Se extiende el tumor
por el vientre el pecho
hasta la garganta
se extiende el tumor
se extiende no puedo
ya ni beber agua
se extiende el tumor
se extiende del cuerpo
a toda la cama
se extiende y me hundo en el sopor
de las sábanas
en el colchón
que me traga
y estiro y encojo las patas de mi cuerpo
las piernas de la cama
y me hundo me hundo en este sueño
sin alas
que tornillo a tornillo hueso a hueso
me confunde con la cama
y me duele el colchón
me duelen las sábanas
manchadas de sudor
o de miedo
y me hundo me hundo en el tumor
que me traga me traga
entero

      Si «Habla el barro» va del desorden primigenio a un orden provisorio, «Delirio» muestra el proceso contrario: de la previa armonía vital, ausente en el texto, al desmoronamiento definitivo.

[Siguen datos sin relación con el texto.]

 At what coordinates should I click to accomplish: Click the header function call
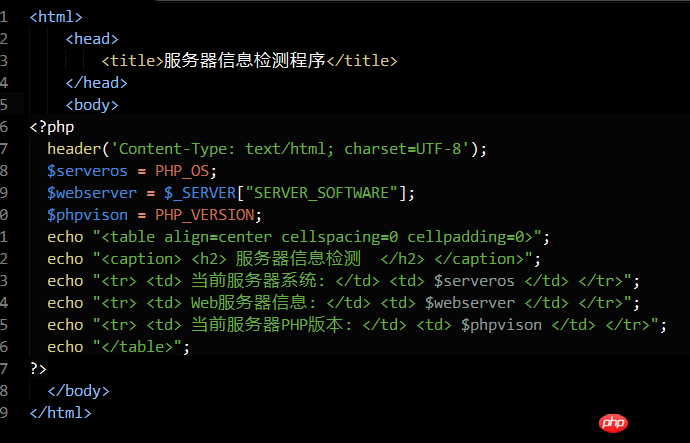click(x=74, y=149)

Todos los elementos del poema están al servicio de expresar el irremediable deterioro del cuerpo, sin ahorrar detalles de sus demoledores estragos. En arte, paradójicamente, hasta el desconcierto requiere una forma y ésta subraya la última lucidez del enfermo. Los nueve primeros versos siguen un esquema fijo de metro y rima, que otorgan un deliberado equilibrio inicial al poema, pese a la existencia del tumor desde el comienzo. Todos los versos, a partir del décimo, se alargan o se acortan como espasmos, acordes con el desaforado descontrol del organismo, y dicha regularidad se viene abajo. Sin embargo, aunque ya su alternancia es caprichosa, las rimas no se pierden, cuyo ir y venir, no da respiro, como tampoco lo dan el polisíndeton, la obsesivas repeticiones de palabras, de estructuras sintácticas o incluso de versos. Estos procedimientos, unidos a la falta de puntuación, contribuyen a un grado de asfixia cada vez más agobiante y vertiginoso, al punto de que mediante recurrentes metonimias, las sensaciones se confunden en la íntima perorata del moribundo, y los contornos de su cuerpo –esos límites que defienden cualquier forma definida del caos– se borran.

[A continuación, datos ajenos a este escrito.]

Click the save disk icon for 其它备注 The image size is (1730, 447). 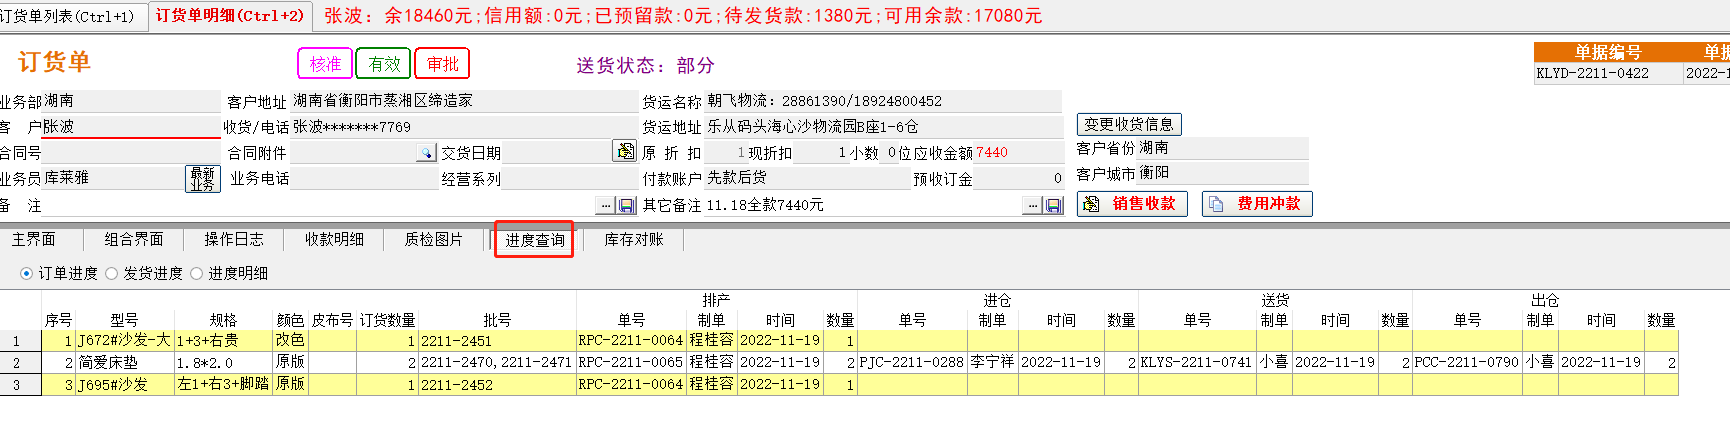[1053, 205]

      En definitiva, he recordado dos experiencias que no he vivido en persona, aunque haya sido testigo directo de ellas, y que, gracias al carácter eminentemente comunicativo de la poesía y mi confianza en todos sus niveles expresivos, he hecho propias: una como trasunto de la composición poética y otra como anticipo a esa postración final que, cuando me llegue, no podré dejar escrita. Formas inocentes, pues, de contrarrestar estas dos caras del caos: la que nos precede y la que nos acecha.
                                                                                            
                                                                                                   Carmona, enero de 2013.
Publicado en Luvina 70 (revista literaria de la Universidad de Guadalajara, México, primavera de 2013).